> TASK OBJECTIVE: Please report how many lines below contain "Given", writing nothing except the number.

> EXTRACTED MATERIAL:
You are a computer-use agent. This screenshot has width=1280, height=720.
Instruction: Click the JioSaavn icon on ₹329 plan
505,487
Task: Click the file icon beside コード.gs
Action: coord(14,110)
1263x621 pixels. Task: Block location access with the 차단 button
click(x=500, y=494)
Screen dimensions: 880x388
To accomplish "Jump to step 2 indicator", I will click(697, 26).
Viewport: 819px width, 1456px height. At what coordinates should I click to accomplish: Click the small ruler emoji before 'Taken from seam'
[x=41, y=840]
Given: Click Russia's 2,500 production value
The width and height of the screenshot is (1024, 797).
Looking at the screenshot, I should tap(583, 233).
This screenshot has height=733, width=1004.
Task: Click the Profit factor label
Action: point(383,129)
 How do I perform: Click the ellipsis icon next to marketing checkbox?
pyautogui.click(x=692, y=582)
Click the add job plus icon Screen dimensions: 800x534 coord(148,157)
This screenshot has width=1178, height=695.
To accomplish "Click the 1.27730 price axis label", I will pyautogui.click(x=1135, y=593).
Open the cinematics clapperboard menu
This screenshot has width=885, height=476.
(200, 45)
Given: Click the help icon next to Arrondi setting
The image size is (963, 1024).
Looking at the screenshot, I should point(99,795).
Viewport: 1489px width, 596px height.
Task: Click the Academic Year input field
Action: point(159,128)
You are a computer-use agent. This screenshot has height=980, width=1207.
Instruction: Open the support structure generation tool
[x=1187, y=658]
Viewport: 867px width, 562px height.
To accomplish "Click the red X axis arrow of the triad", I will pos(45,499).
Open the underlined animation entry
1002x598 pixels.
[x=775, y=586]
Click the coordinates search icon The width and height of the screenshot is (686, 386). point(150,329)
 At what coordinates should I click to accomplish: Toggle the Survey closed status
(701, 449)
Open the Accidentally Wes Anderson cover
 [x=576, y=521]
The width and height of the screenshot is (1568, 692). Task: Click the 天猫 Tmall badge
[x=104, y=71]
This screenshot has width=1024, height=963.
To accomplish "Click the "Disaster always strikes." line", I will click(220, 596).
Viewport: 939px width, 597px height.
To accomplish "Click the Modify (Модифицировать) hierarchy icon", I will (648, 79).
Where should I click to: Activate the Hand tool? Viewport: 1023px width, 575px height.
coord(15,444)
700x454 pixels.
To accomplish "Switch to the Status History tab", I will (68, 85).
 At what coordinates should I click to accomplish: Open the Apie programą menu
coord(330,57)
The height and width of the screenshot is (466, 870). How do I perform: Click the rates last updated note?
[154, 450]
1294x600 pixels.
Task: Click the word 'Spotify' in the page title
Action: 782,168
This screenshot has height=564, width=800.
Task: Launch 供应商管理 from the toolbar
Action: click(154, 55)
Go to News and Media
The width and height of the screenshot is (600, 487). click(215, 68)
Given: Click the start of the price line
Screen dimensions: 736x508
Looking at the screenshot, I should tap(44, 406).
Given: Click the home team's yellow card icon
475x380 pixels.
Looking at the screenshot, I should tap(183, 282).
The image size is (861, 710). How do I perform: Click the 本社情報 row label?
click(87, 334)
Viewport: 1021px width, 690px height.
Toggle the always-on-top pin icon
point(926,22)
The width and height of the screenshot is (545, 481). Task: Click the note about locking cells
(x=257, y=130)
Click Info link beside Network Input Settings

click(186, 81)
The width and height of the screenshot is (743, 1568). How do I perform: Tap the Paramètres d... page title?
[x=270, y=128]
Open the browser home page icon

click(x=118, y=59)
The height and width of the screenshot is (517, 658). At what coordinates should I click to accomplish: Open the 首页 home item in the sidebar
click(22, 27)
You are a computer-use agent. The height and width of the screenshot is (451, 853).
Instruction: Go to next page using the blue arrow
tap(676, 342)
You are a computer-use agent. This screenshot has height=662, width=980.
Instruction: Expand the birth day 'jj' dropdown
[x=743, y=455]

> ANSWER SPACE: 4